[Foundation-l] Personal Image Filter results announced
Sydney Poore
sydney.poore at gmail.com
Wed Sep 7 12:11:21 UTC 2011
On Wed, Sep 7, 2011 at 7:35 AM, Yann Forget <yannfo at gmail.com> wrote:
> 2011/9/7 Sydney Poore <sydney.poore at gmail.com>:
> >
> > The way that WMF collects and uses images is one of the biggest
> differences
> > between us and other organizations that have a similar mission.
> Libraries,
> > museums, universities, publishers of reference works, and other
> > educationally minded organizations do not solicit for amateur images for
> > their collections.
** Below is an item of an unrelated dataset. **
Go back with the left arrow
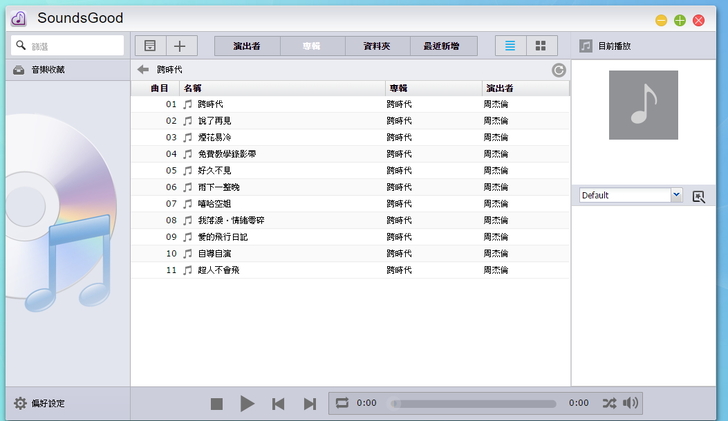tap(143, 70)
Lack of peer review of our images prior to
> acquisition
> > is at the heart of the problem and is large part of what is causing the
> > disconnect between the people who do not approve of our "controversial
> > content" and our editors who upload the images.
>
> Well, other "educationally minded organizations" do not either solicit
> amateurs for writing encyclopedic articles.
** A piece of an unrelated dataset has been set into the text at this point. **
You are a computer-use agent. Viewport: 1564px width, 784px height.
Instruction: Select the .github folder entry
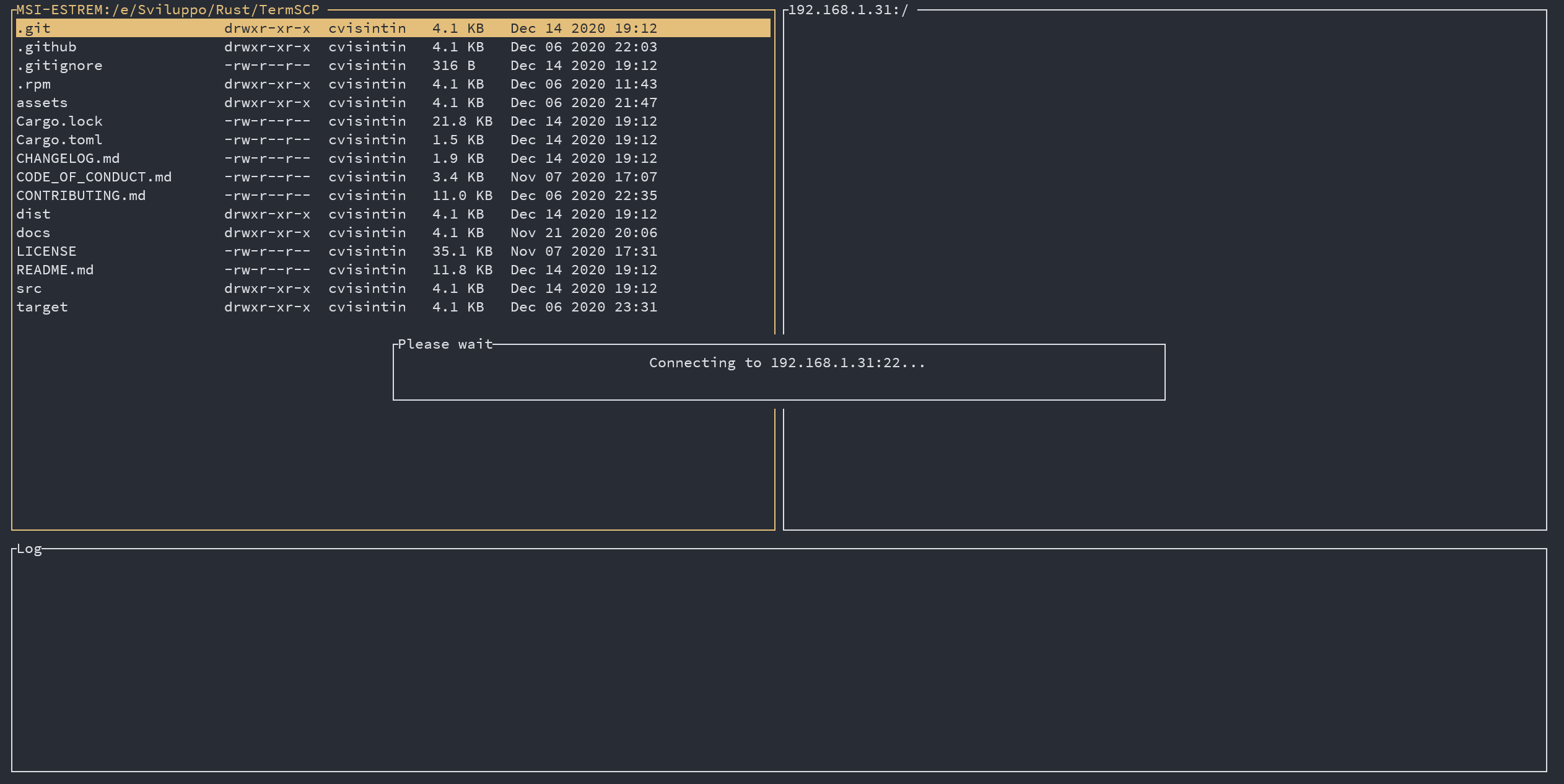(47, 47)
> But we do peer review images after they have been uploaded on Commons
> or Wikipedia.
>
> It seems that, 10 years after Wikipedia and its sisters have been
> created, you still do not understand that there are wikis.
>
> > Sydney
>
> Regards,
>
> Yann
>
Hi Yann,
You are someone that does deletions on Commons of images that are out of
scope. I very much appreciate your work as it helps keep some of the worst
images out of Commons.
But in my view, this is not the same type of peer review that is used when
creating content on Wikipedia. In general, we expect the content to come
from an existing body of work that has already under gone a vigorous form of
review by people who are trained to know if the content is high quality or
not.
I upload original images to Commons, too. :-)
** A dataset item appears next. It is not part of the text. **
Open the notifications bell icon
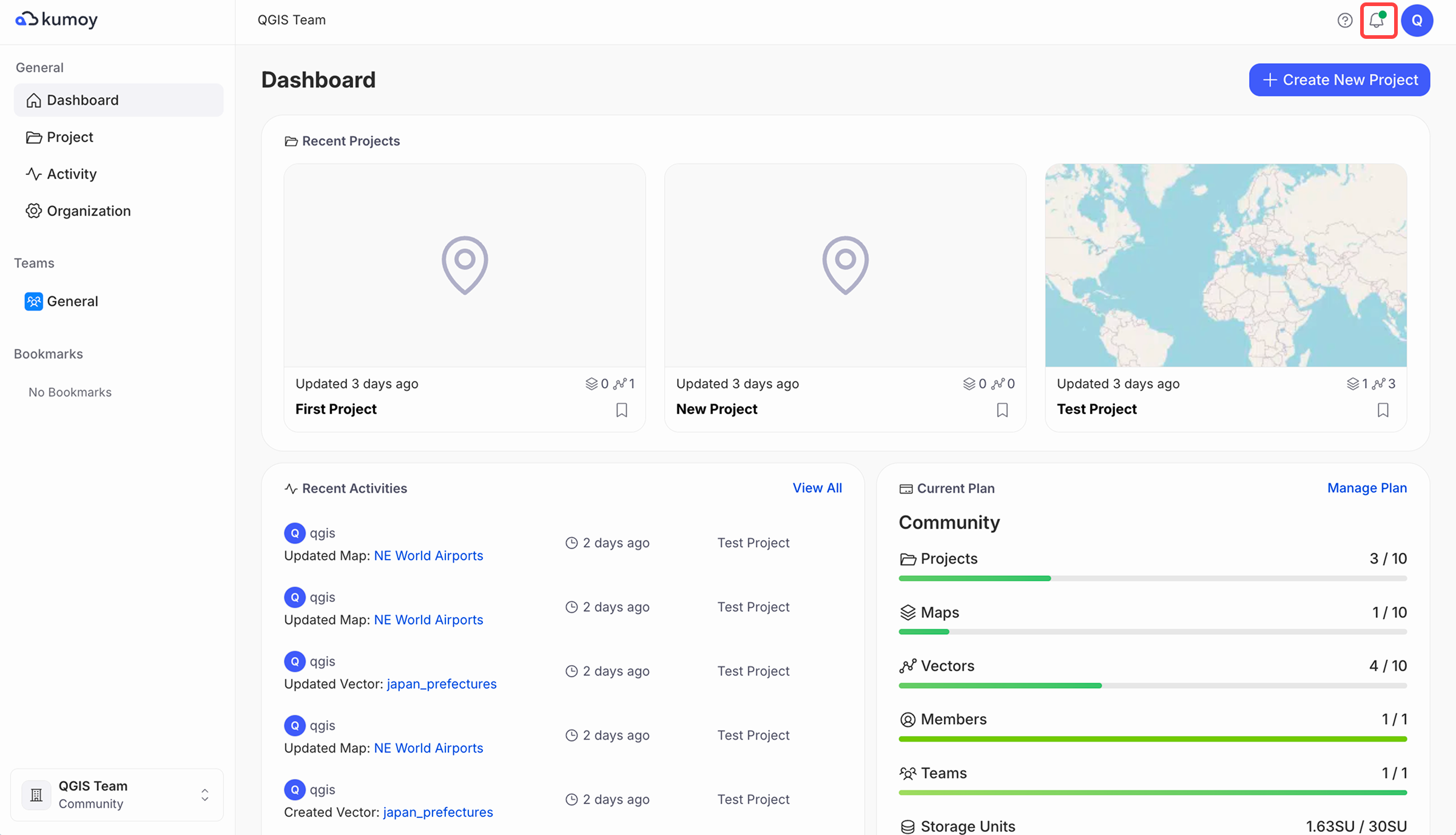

I'm not suggesting that we abandon this system now. But we need to recognize
the way that the abundance of low quality images is limiting our ability to
create high quality works.
In practice, some Wikipedias also have a problem with peer reviewing
content, too. Suppression of unsourced content is needed because some wikis
don't have a way to prevent the addition of very inappropriate material.
IMO, reminding ourselves of the problems with the way that wikis work is
essential to finding ways to improve.